John Hinckley performs his original song “You and I Are Free” on his YouTube channel.
Screenshot via YouTube

He’s shooting for the stars!

John Hinckley Jr., who attempted to assassinate then-President Ronald Reagan in 1981, is trying his luck at a career as a musician after being released from over three decades of confinement in psychiatric care, booking his first gig this summer at the Market Hotel in Bushwick.

“Big news!! I will be performing on July 8 at the Market Hotel in Brooklyn, NY,” Hinckley said on Twitter. “Get your tickets while you can.”

The July 8 performance, featuring Hinckley and “special guests,” will showcase Hinckley’s singing, songwriting, and guitar-playing skills that he developed while confined at St. Elizabeth’s Psychiatric Hospital in Washington DC. Hinckley is set to be unconditionally released from remaining restrictions this June, six years after he was released from St. Elizabeth’s into the care of his mother.

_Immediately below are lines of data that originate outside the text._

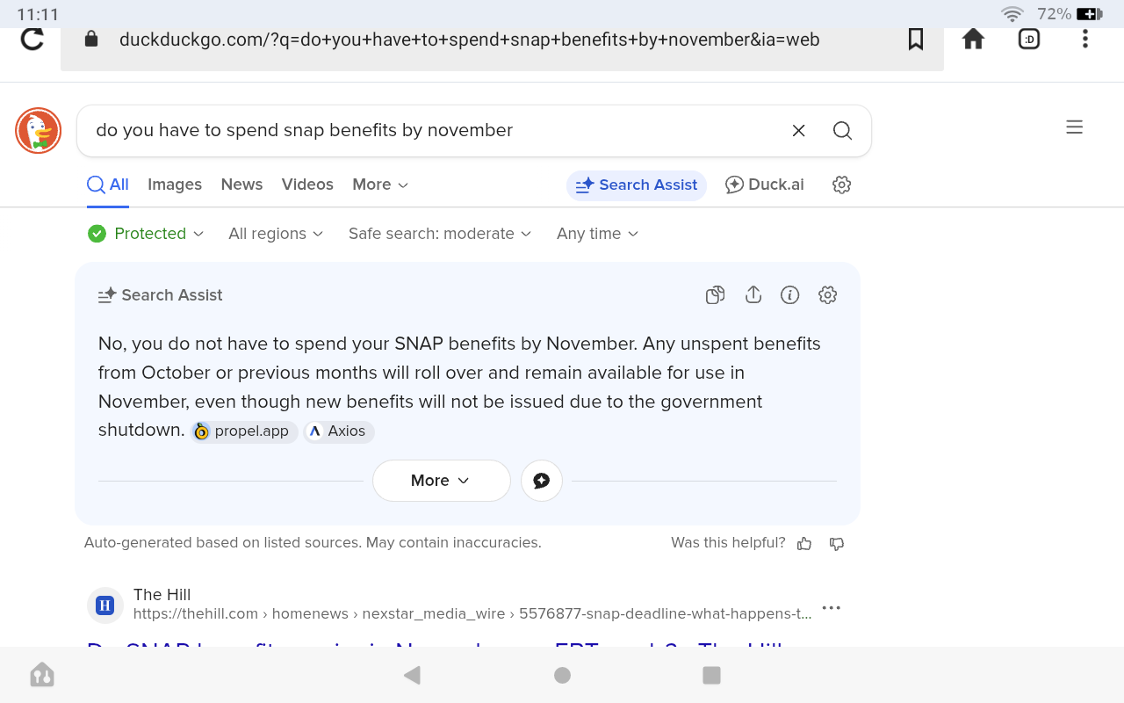Reload the page with the refresh icon
This screenshot has height=703, width=1124.
tap(32, 40)
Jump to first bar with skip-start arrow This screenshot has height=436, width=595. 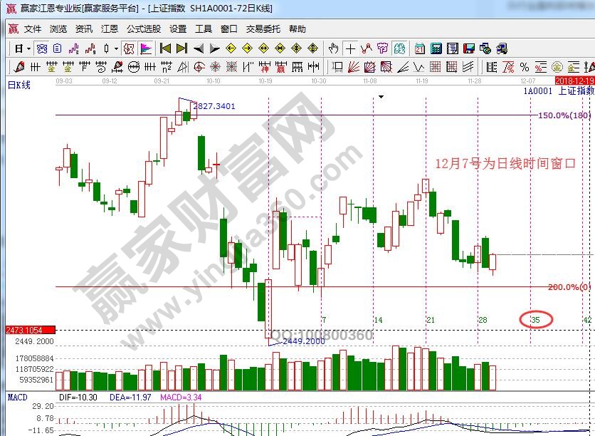pos(165,48)
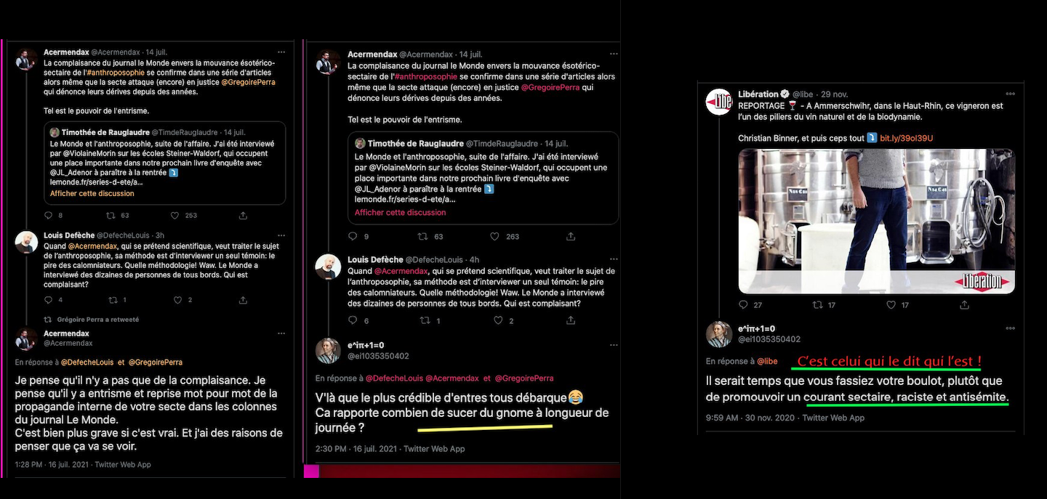
Task: Open the Libération wine vats photo
Action: tap(876, 220)
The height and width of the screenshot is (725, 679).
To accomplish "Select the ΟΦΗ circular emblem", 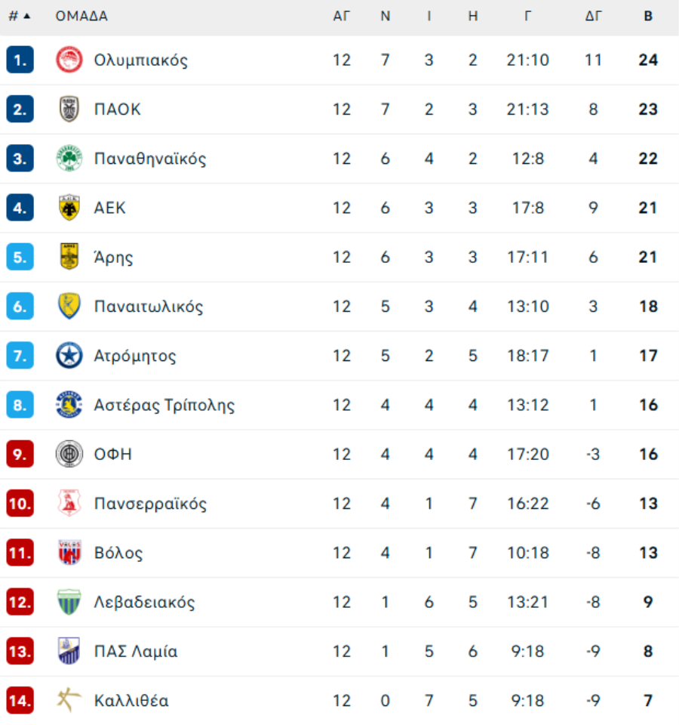I will 69,454.
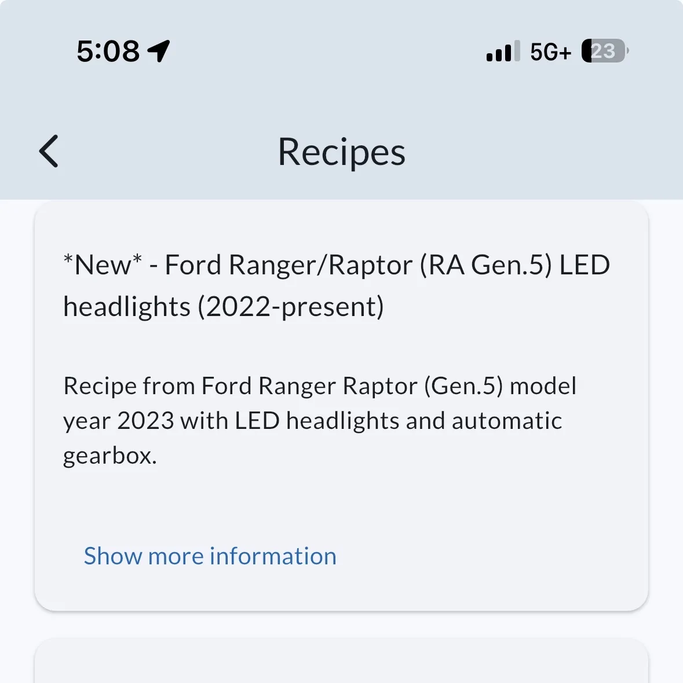
Task: Click the 5:08 clock in status bar
Action: [x=108, y=51]
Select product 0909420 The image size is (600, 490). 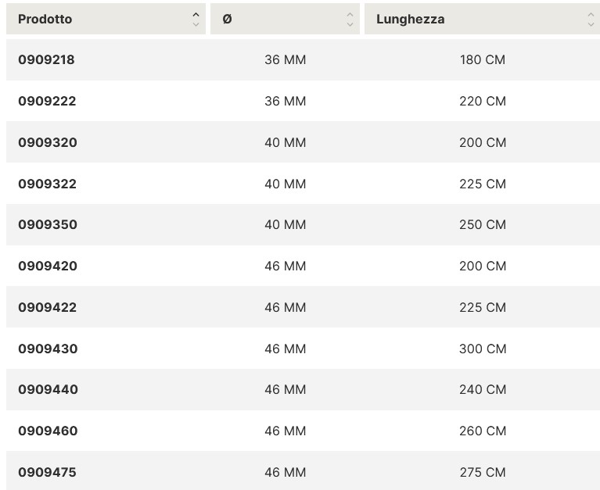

A judge had previously ruled the 66-year-old Hinckley not to be a threat to society any longer, and in 2020 he was allowed to publicly showcase his music and art for the first time. Hinckley has since released original compositions and cover songs on his YouTube channel and on streaming services, and said last year that he intends to release a 14-song LP on a new record label of his own creation, Emporia Records. His musical idols include Bob Dylan and Elvis Presley.

Hinckley tried to kill Reagan in 1981 in an attempt to impress actress Jodie Foster, with whom he had become transfixed after watching Martin Scorsese’s 1976 film Taxi Driver, where Foster plays a child prostitute. Robert de Niro’s character in that film attempts to assassinate a presidential candidate. Hinckley stalked both Foster and the president in the years leading up to the assassination attempt.

On March 30, 1981, Hinckley shot at Reagan six times outside the Washington DC Hilton, hitting the president, press secretary James Brady, DC Police Officer Thomas Delahanty, and Secret Service agent Tim McCarthy. Brady sustained the most serious injuries, causing permanent paralysis; when he died 33 years later in 2014, his death was ruled a homicide and the result of the 1981 shooting.

The following year, a jury found Hinckley not guilty by reason of insanity, having been found to suffer from a number of untreated psychiatric disorders.

Tickets for Hinckley’s July performance cost $20 and are on sale on the ticketing platform Venue Pilot. Masks and proof-of-vaccination are required. Hinckley declined to be interviewed through his agent, who said the musician is not speaking to the press before his performance.

Correction (5:00 pm): A previous version of this article erroneously stated that the Market Hotel is in Williamsburg. It is in Bushwick. We regret the error.